Agreed, I have Craftsman wrenches and socket sets from 60's-80's and they are all going strong. I think I've only snapped one socket (12pt 13mm). I've used them on heavy equipment with no issues.

For doing underwater mechanical work I've used Pittsburgh impact sockets exclusively in case of loss but in all fairness I have to say that I haven't broken any even driving them with a sledge hammer, but I do use the proper size drive.


----------



## telsa (May 22, 2015)

Craftsman wrench tools used to be made by EASCO.

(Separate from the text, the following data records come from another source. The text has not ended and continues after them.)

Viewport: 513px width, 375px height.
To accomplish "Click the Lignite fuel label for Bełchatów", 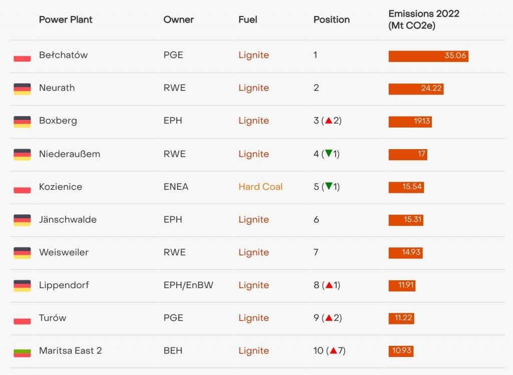I will (253, 55).
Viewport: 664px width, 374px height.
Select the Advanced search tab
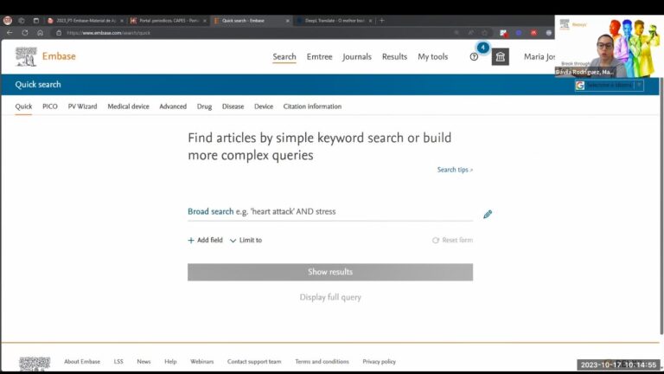pyautogui.click(x=173, y=106)
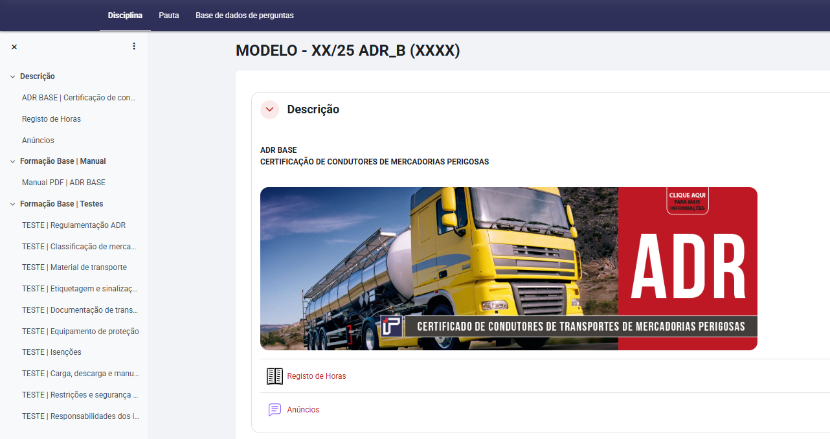This screenshot has width=830, height=439.
Task: Select Anúncios in the sidebar index
Action: point(38,141)
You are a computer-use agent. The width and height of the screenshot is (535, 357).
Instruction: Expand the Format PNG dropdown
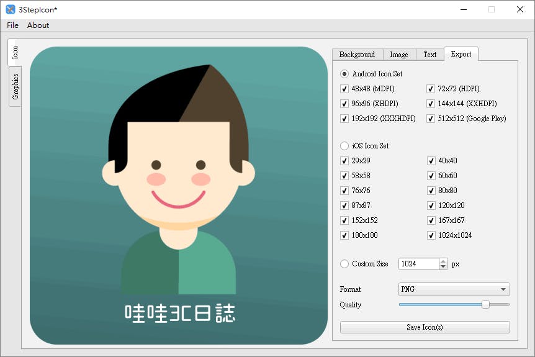point(454,289)
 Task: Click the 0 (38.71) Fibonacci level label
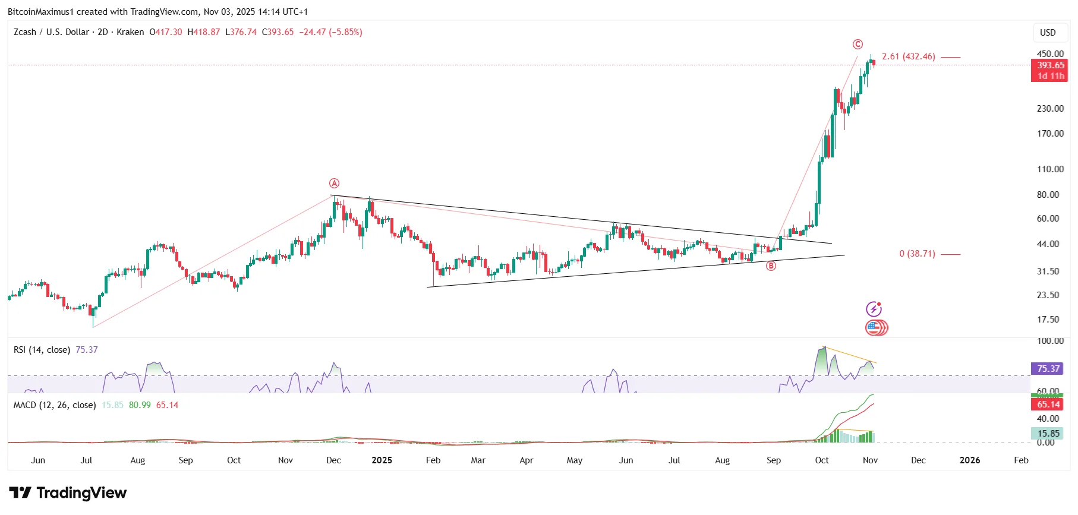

That contract was severed ages ago -- so Sears could go down-market.


----------



## MechanicalDVR (Dec 29, 2007)

splatz said:


> Same here, my Craftsman stuff is mostly made in USA '80s and '90s with some older hand me downs. I got one of there mechanic's sets around that time, it's still great. I have some Snap On and Mac Tool odds and ends from the same time frame and the premium brands are nicer looking and maybe a little nicer ratcheting action, but functionally no better or worse.



I've broken way too many Snap-on sockets to agree. Only brand I've had that issue with.


----------



## 99cents (Aug 20, 2012)

MechanicalDVR said:


> I've broken way too many Snap-on sockets to agree.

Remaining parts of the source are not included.